Since multiple introns offer a wider probability for generation of correct reading frames, it may be argued that the SARS and SARS-Cov2 viruses should preferably resort to the intron excision method for rapid replication over frameshift translation. In fact, influenza viruses are known to hijack host splicing machinery to process some of their own RNA (Dubois et al. 2014) as well as possess features aiding in programmed ribosomal frameshifting (Firth et al. 2012). Through subgenomic RNAs (sgRNA) quantification from the SARS-CoV2 infected people, it has been learned that transcription is repressed in asymptomatic cases compared to symptomatic cases (Wong et al. 2021). The study also revealed, higher prevalence of structural deletions in SARS-CoV2 RNAs in symptomatic cases. Together, these two observations support our hypothesis of more active transcription and splicing of the viral RNA in symptomatic cases. However, it needs to be remembered that the ssRNA genome of coronaviruses is the positive sense strand for viral protein translation (Wu et al. 2020). Therefore, excision of the introns from the initial viral particles would literally destroy the true copies of the original genetic material from the host system, thus eliminating raw material for further mutation and evolution. With this logic it is tempting to suggest the presence of a molecular switch that dictates which of the two mechanisms would be adopted by the virus for replication at a given time or tissue location. We also suggest that the presence of these combined hindrances to replication is in fact the major selective advantage to the SARS-Cov2 virus, resulting in the rapid spread of the disease. Indeed, viruses that replicate rapidly, sending the host immune systems into overdrive in a short duration are at a disadvantage, since rapid development of symptoms help elimination of infected individuals before the virus has a chance to spread in the population (Fig. 2).

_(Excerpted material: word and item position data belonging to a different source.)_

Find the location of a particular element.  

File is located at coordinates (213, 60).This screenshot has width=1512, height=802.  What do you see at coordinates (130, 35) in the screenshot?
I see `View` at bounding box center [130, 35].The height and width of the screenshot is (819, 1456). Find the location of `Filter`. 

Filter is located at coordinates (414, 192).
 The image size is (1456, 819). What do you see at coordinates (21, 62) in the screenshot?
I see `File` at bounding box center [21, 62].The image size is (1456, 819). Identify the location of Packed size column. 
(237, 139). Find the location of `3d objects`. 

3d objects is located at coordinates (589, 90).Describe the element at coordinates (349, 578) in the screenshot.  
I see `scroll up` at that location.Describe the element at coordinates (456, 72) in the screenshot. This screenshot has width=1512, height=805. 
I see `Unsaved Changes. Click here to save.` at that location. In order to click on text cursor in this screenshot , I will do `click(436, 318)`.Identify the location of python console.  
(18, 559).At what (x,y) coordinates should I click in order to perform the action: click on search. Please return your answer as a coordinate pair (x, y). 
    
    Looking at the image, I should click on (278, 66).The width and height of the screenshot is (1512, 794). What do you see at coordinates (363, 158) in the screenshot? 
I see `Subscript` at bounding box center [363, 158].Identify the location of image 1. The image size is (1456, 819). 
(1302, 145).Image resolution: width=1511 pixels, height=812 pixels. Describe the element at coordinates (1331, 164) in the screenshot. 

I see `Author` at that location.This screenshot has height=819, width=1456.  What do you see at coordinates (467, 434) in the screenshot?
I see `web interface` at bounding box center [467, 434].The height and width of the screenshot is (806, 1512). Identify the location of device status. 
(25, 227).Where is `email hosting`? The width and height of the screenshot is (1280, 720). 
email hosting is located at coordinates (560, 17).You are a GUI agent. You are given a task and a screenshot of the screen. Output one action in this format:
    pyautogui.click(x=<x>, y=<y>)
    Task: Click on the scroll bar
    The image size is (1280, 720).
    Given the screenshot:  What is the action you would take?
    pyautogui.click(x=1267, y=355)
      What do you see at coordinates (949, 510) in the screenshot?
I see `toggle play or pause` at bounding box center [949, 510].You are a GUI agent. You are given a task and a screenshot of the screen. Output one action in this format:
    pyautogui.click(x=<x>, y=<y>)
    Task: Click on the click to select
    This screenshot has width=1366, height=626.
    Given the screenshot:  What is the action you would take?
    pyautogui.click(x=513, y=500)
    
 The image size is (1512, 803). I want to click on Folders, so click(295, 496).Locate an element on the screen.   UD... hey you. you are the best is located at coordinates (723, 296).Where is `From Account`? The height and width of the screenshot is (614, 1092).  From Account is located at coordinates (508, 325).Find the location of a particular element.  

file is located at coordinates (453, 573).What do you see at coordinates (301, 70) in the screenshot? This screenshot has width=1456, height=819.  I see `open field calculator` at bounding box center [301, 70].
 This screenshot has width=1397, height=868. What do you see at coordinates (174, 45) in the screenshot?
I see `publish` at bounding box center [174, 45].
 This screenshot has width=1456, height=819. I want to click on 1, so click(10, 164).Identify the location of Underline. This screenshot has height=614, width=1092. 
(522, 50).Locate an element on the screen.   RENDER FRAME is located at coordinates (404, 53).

Based on bioinformatic analyses of the SARS-Cov2 genome, we suggest that the SARS-Cov2 viral replication in host cells is strongly dependent on either a programmed frameshift translation at a specific ribosomal slippage site in the ORF1ab region or excision of introns within this region. The inherent presence of these two hindrances to viral replication appears to be the reason for its slower pace of replication, resulting in a high prevalence of asymptomatic carriers in the host population. Though our study provides an insight on molecular peculiarities of SARS-Cov2 underlying the high prevalence of asymptomatic cases, our observations are exclusively from in silico observations and require experimental testing and validation.